OMELIA PER LA CELEBRAZIONE DEL MANDATO AGLI OPERATORI PASTORALI. CATTEDRALE 29/09/2017

MANDATO AGLI OPERATORI PASTORALI
 
 
È una grazia del Signore celebrare questa liturgia, che costituisce il culmine del nostro convenire all’inizio dell’anno pastorale. Abbiamo cercato di riflettere insieme e di confrontarci nelle nostre esperienze e desideri, soprattutto riguardo alla missione della Chiesa di testimoniare il vangelo con i giovani e per i giovani; ci siamo messi in ascolto anche di chi ci ha utilmente provocati a di fronte al rischio di una «erosione del futuro», che minaccia seriamente l’orizzonte della nostra vita e della nostra fede; in questa terza sera, raccolti qui in Cattedrale, facciamo dei nostri progetti, desideri e speranze quel che facciamo con il pane e il vino, ogni volta che celebriamo l’Eucaristia: li presentiamo a Dio, ben sapendo che essi contengono anche il frutto del nostro lavoro, perché sia Lui, però, a prendere ogni cosa nelle sue mani, e a restituirci ogni cosa, ma trasfigurata dalla forza trasformante della Croce del Signore e dalla grazia dello Spirito.

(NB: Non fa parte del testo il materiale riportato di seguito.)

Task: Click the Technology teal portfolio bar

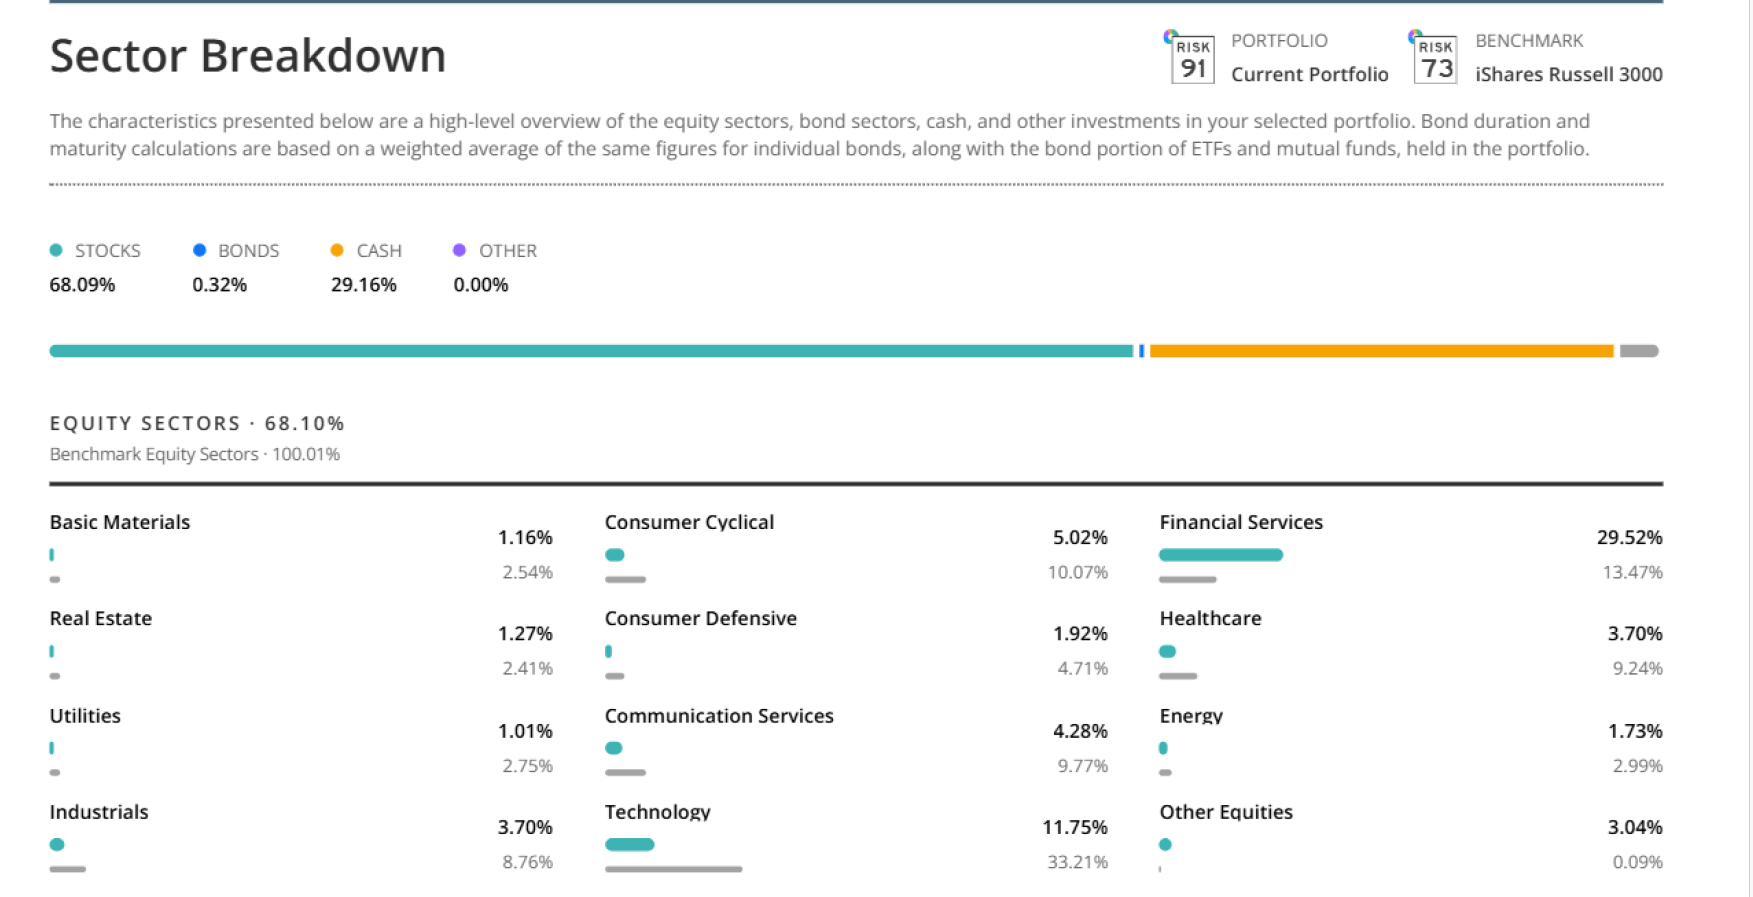Action: pos(629,844)
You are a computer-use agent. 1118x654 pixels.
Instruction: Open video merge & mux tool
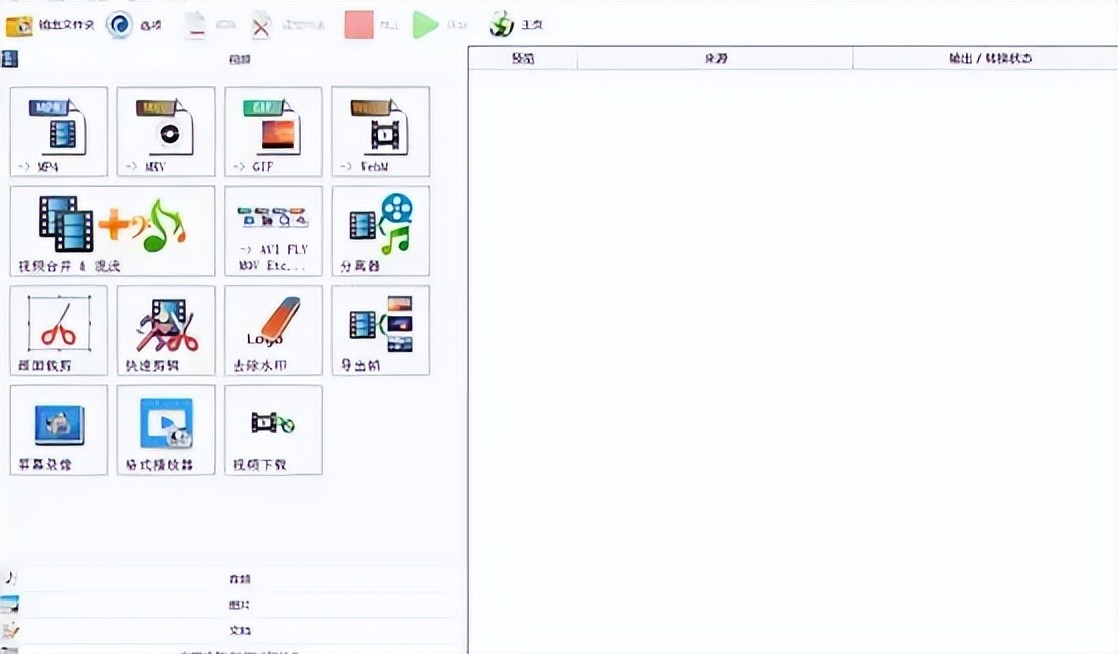[112, 230]
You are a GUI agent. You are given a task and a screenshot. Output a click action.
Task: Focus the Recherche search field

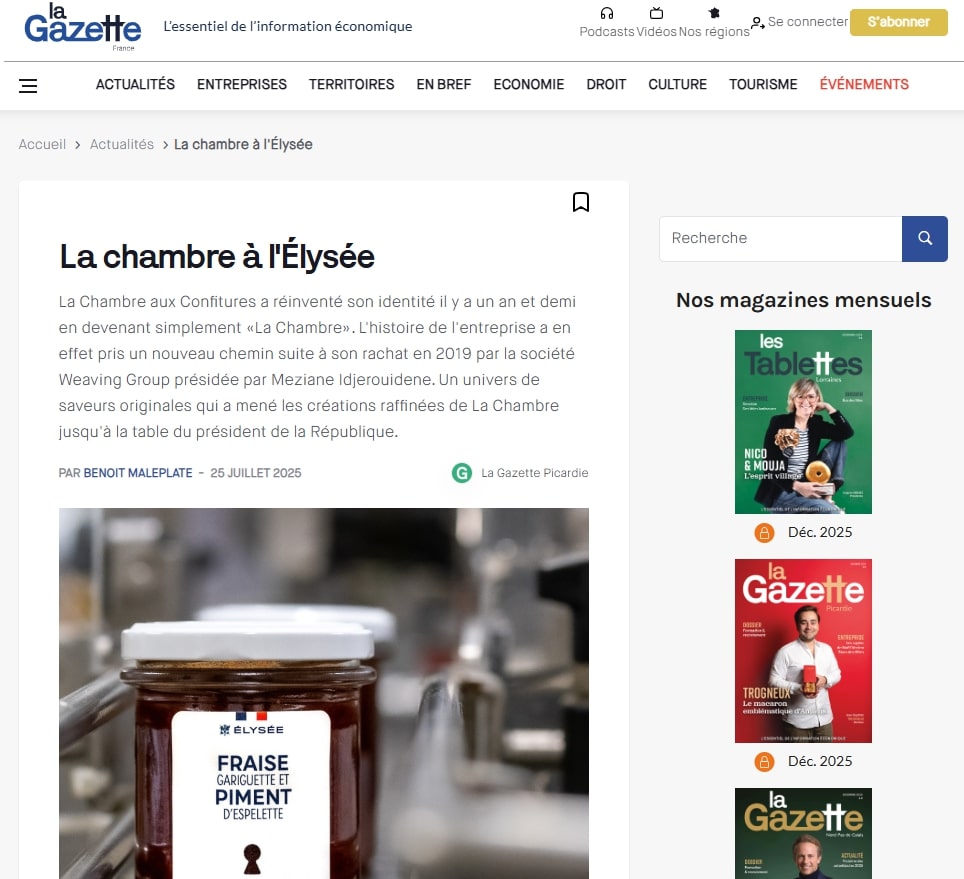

Ogni fedele è invitato a presentare a Dio, con il pane e il vino, tutta la propria vita, perché essa entri nel dinamismo della Pasqua del Signore, che porta a compimento ogni cosa: lo facciamo questa sera anche come Chiesa diocesana, perché solo così i nostri progetti e sforzi – generosi ma sempre fragili, se affidati solo alla nostra buona volontà –, possono trovare non il compimento che vogliamo noi, ma quello che vuole Dio, e nel modo che vuole Dio.
 
Facciamo tutto questo nel giorno in cui la Chiesa celebra gli angeli, e in particolare gli arcangeli Michele, Gabriele e Raffaele: celebra cioè quelle creature nelle quali si realizza pienamente l’essere rivolti a Dio e il servizio al suo disegno di salvezza. Lo diremo nel prefazio, all’inizio della preghiera eucaristica: gli angeli «stanno davanti a te per servirti, contemplano la gloria del tuo volto e giorno e notte cantano la tua lode».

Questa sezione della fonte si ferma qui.